Plea-Bargaining, Yemeni Style
Badawi is resourceful. He escaped from prison in 2003, was found in a cave (in bad health) and returned to a prison in Aden. Only to escape again in 2006. He was found again. Re-imprisoned. Then freed. Yes, the Yemeni government let him walk. It was Yemen's version of plea bargaining. The Yemeni government thought Badawi would be more valuable to it outside prison walls than within them, if Badawi lived up to his pledge to turn over other al-Qaeda members.
He never got the chance. The United States government protested his release so angrily, then threatened to cut off the U.S. aid Yemen receives ($25.3 million in 2007, $18.2 million requested for 2008) that the Yemeni government again shuttled Badawi back to prison. Some of the saga is related in a Times article today, though the more interesting insights focus on Yemen's dangerous social and economic state:
With a young, poor, and fast-growing population of 22 million, Yemen is rapidly approaching an economic and political crisis that could result in its becoming a failed state. The government is fighting a persistent insurgency in the north, oil supplies are dwindling, and the water table in the capital is expected (according to a World Bank estimate) to run out in two years. Like Afghanistan, Yemen has a weak government with strong tribes and mountainous terrain, and a vast weapons supply.Rumor has it (according to a Congressional Research Service report on Yemen) that there may be as many as 60 million firearms in circulation, or about three firearms for every Yemeni man, woman and child. (Then again, let's not forget that in the United States, according to the BBC, 60 million people own 200 million firearms, a proportion more locked and loaded than Yemen's.)

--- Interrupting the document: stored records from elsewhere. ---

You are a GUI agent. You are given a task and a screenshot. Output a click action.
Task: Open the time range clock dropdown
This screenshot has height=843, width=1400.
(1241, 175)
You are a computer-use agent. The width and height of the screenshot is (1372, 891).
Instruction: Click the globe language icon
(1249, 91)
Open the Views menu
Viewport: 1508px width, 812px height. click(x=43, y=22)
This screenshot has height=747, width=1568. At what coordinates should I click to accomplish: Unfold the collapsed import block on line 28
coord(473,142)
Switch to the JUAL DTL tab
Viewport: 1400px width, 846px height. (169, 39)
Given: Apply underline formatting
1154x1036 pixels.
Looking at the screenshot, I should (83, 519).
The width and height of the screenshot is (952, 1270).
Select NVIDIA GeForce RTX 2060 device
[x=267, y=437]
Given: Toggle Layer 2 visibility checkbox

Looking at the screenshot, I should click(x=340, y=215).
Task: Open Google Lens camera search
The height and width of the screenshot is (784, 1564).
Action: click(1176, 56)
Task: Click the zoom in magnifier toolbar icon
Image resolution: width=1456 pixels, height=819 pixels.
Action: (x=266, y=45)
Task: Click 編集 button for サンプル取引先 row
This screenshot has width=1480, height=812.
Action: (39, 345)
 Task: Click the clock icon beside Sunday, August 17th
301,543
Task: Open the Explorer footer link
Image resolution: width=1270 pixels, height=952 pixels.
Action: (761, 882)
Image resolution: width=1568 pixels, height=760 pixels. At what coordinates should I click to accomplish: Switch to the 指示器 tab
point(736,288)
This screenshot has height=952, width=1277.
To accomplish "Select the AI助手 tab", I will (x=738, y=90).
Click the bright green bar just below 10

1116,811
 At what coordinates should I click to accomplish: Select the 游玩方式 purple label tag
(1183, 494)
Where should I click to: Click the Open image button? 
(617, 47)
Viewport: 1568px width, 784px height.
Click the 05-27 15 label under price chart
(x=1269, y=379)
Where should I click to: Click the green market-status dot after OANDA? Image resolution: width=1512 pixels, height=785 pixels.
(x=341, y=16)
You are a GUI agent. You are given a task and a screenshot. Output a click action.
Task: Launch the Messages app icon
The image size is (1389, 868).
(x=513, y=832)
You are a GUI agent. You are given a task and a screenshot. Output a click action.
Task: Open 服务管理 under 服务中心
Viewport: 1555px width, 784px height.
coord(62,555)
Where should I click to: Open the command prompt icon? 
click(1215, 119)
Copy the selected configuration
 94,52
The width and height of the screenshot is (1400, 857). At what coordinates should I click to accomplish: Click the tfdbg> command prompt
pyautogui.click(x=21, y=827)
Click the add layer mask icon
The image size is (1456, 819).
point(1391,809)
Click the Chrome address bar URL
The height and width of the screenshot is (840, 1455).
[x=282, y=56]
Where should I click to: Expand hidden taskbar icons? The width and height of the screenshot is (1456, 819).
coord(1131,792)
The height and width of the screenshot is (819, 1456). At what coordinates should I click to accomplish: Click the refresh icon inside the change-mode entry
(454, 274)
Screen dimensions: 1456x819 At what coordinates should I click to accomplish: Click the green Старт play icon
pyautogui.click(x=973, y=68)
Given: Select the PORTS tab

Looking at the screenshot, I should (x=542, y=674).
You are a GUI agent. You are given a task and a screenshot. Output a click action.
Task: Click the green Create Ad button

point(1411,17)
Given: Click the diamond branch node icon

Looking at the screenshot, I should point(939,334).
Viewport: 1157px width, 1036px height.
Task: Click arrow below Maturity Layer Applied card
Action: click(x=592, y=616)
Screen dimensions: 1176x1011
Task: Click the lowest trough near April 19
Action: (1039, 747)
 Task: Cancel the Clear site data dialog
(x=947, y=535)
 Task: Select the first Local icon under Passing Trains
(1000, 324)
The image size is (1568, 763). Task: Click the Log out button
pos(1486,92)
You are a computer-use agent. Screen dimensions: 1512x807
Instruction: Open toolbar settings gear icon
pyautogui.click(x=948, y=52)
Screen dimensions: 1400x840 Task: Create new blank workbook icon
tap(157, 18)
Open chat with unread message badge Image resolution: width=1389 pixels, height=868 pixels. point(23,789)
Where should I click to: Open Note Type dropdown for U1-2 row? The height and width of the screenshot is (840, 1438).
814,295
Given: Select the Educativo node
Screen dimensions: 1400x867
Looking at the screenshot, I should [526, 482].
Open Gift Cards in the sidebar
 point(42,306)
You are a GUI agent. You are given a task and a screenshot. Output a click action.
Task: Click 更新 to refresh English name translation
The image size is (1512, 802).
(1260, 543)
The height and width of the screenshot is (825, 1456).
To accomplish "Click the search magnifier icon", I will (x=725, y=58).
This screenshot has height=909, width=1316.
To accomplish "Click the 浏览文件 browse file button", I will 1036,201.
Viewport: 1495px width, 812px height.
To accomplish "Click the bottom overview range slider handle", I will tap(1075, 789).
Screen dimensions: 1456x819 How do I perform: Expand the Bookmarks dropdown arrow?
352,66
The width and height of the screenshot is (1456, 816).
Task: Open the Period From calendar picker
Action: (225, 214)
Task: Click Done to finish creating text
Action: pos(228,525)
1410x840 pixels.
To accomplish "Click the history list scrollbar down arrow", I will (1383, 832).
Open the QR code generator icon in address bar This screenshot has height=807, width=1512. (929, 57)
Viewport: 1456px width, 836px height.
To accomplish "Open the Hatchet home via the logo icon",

Yemen, in brief, is the Arab Peninsula's Pakistan, at least when it comes to fighting terrorism. It's a nominal democracy where the government, to survive, has chosen to make deals with insurgents and terrorists, granting them a tacit measure of autonomy (the way Pakistan's government formally granted autonomy to tribal insurgents and Taliban operatives in Pakistan's northwestern tribal region) in hopes of buying some peace.
It hasn't worked exactly as planned. Al-Qaeda is quite active in the country, which it finds fertile ground for recruitment. (As of early 2007, there were about 100 Yemenis held prisoner at the American military prison at Guantanamo Bay.) But nor is it as simple as saying that the Yemeni approach is uninformed. Americans may not (or rather, very likely do not) understand the tribal culture that informs the kind of dealings that may result in a convicted terrorist returning to the street. This detail from the Times story is instructive:
Ali Saleh, another former jihadist who went through Judge Hetar’s program while in prison, now serves as a mediator between the government and Islamists. He helped negotiate the surrender of several of the 23 men who escaped from prison in Sana in early 2006. In exchange, the government agreed to make concessions, including releasing the men after their surrender, he said. “The government understands, in Yemen you must compromise to reach a solution,” Mr. Saleh said. “The Americans would like to put us all in jail. But if you do this, 10 men will become 20, 20 will become 100, and then — we will be an army.”
Read More About Yemen:


Comments
Wow! Thanks (I think) for this information.
Michael, your parenthesis is quite telling of Yemen’s beguiling effect on the West (and on me). My father spent many months in Yemen in the 1960s. He was a photographer. One of these days (when I get my hands on the negatives) I’ll have to put up a gallery of some of his work–pretty impressive portraits of a nation.